Beredar kabar bahwa dalam pesawat tempur F-35 “Lightning II” yang dijual Pentagon ke negara-negara sekutu, telah disematkan “tombol kunci”, yang memungkinkan AS untuk mengontrol dari jarak jauh, menonaktifkan, atau membatasi fungsi pesawat tersebut.
Menurut laporan situs The Aviationist pada tanggal 10, saat ini lebih dari 1.100 unit F-35 telah dimiliki oleh 16 angkatan bersenjata di seluruh dunia.
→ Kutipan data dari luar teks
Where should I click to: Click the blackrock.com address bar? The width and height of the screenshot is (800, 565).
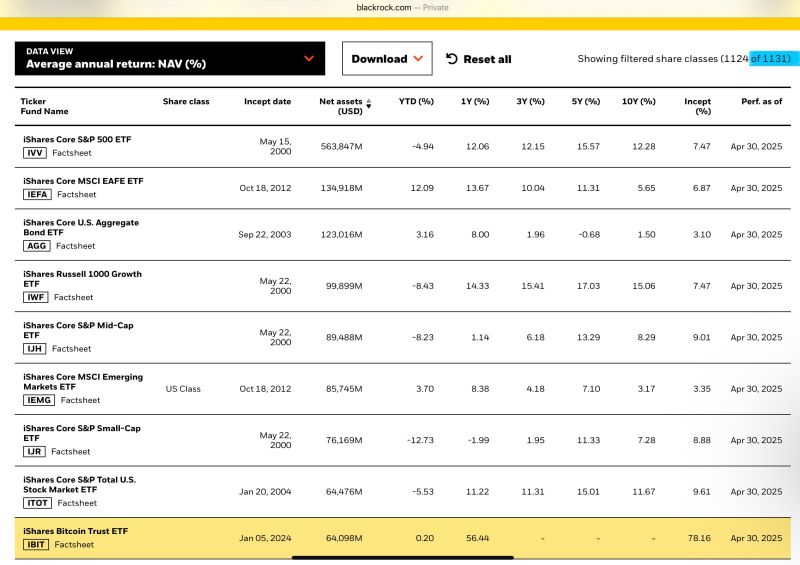(x=400, y=7)
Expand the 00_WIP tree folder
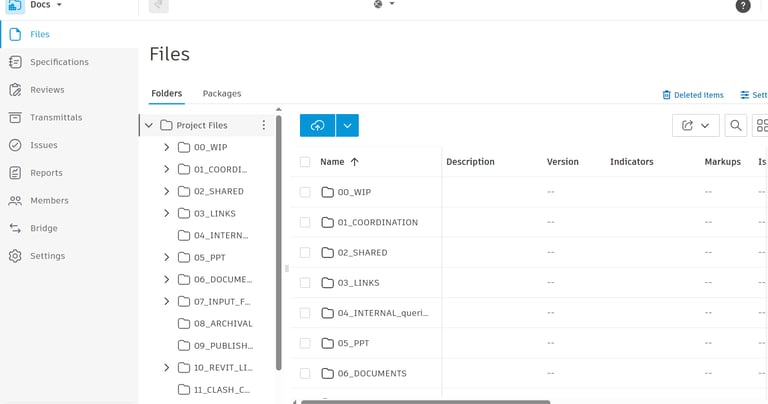 167,147
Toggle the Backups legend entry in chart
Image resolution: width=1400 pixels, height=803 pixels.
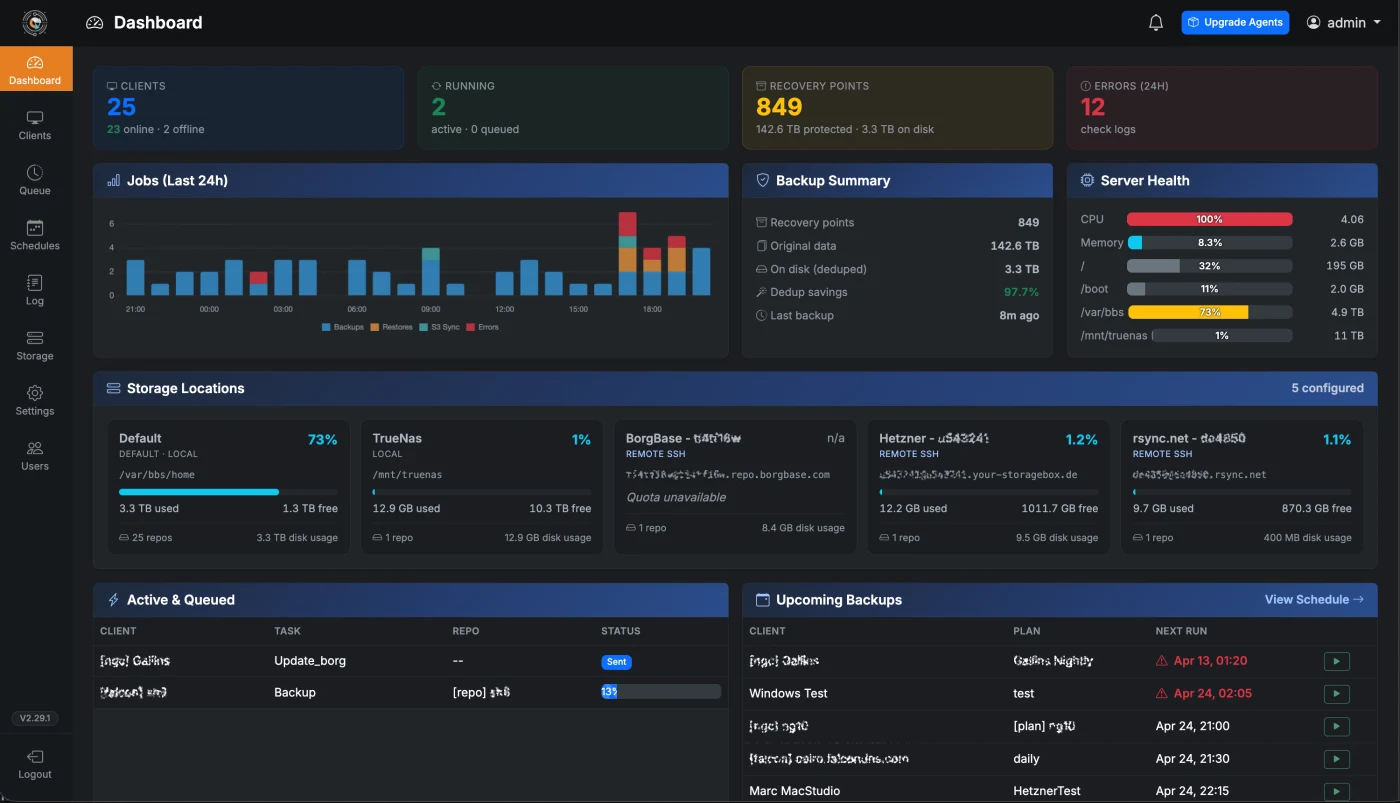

Di tengah ketidakpastian geopolitik yang semakin meningkat, rumor tentang “tombol kunci” telah memicu kekhawatiran dari negara-negara seperti Jerman dan Kanada terkait kedaulatan militer serta potensi kendali AS terhadap sistem senjata mereka.
Yang disebut sebagai “tombol kunci” ini pada dasarnya memberi AS hak veto atas operasi militer negara-negara yang membeli F-35, dengan cara menonaktifkan atau membatasi fungsi tempur jet tersebut.
Kekhawatiran ini semakin meluas di media sosial X (Twitter), di mana beberapa pengguna berkomentar: “Orang Eropa sekarang khawatir, apakah semua senjata yang dijual AS ke Eropa juga memiliki ‘tombol kunci’? (Jawabannya: iya).”
Sebagian pengguna internet berpendapat bahwa dalam 8 juta baris kode perangkat lunak F-35, kemungkinan tersembunyi semacam “pintu belakang” (backdoor) yang memungkinkan penghentian fungsi dari jarak jauh. Selain itu, banyak pihak yang mendesak Kanada untuk membatalkan kontrak F-35 senilai 14,5 miliar dolar AS (sekitar Rp 4.766 triliun) karena khawatir bahwa AS dapat menonaktifkan pesawat tersebut kapan saja.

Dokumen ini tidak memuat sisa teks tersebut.